Before we all got sent to the bench for several games, before we started murmuring about whether we’d get to play again this season, the choir in my church had been preparing to join other choirs for a late April performance of Dan Forrest’s marvelous Requiem for the Living. Now as ever, mankind must to recognize his need for good, restorative rest.
I have loved John Rutter’s Requiem for many years. I bought the CD in college, when I was buying music like that, and maybe I heard it on the radio prior that, I don’t remember. It’s enchanting. Forrest’s piece will be second favorite now. I hope you enjoy this recording.
The composer writes that his piece tells “a narrative just as much for the living, and their own struggle with pain and sorrow, as for the dead.”
The opening movement sets the traditional Introit and Kyrie texts- pleas for rest and mercy- using ever-increasing elaborations on a simple three-note descending motive. The second movement, instead of the traditional Dies Irae, sets Scriptural texts that speak of the turmoil and sorrow which face humanity, while yet invoking musical and textual allusions to the Dies Irae. This movement juxtaposes aggressive rhythmic gestures with long, floating melodic lines, including quotes of the Kyrie from the first movement.

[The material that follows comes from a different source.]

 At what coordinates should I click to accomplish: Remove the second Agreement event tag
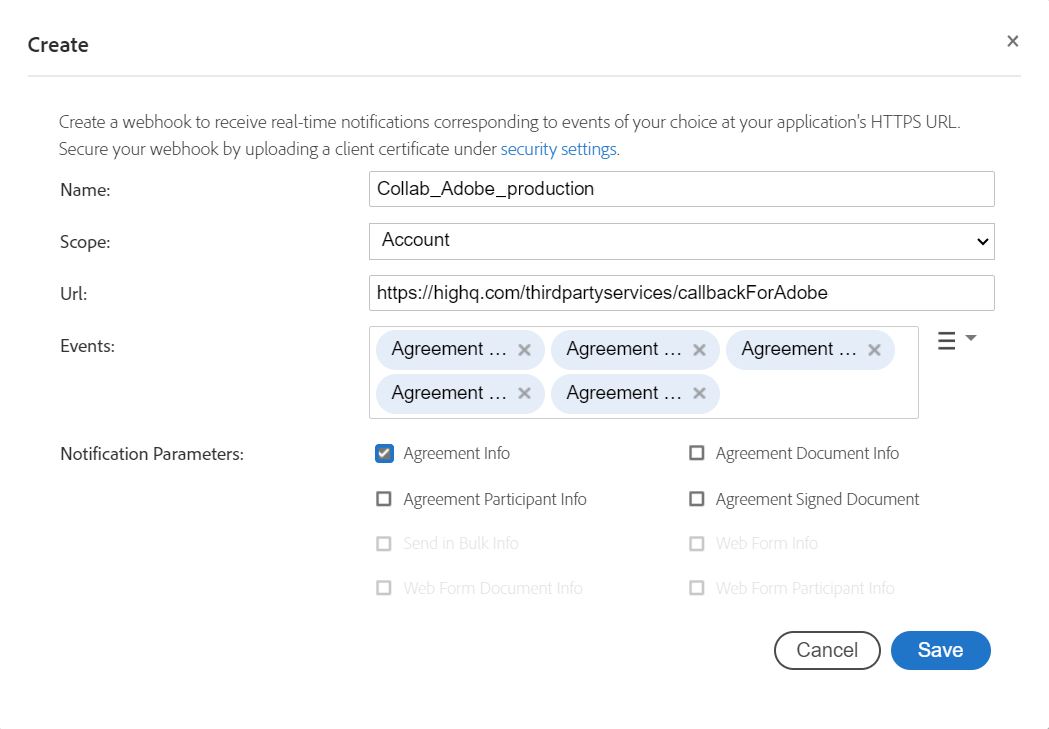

The Agnus Dei is performed next (a departure from the usual liturgical order) as a plea for deliverance and peace; the Sanctus, following it, becomes a response to this redemption.
The Sanctus offers three different glimpses of the “heavens and earth, full of Thy glory”, all of which develop the same musical motive: an ethereal opening section inspired by images of space from the Hubble Space Telescope, a stirring middle section inspired by images of our own planet as viewed from the International Space Station, and a closing section which brings the listener down to Earth, where cities teem with the energy of humanity.
The Lux Aeterna which then closes the work portrays light, peace, and rest- for both the deceased and the living.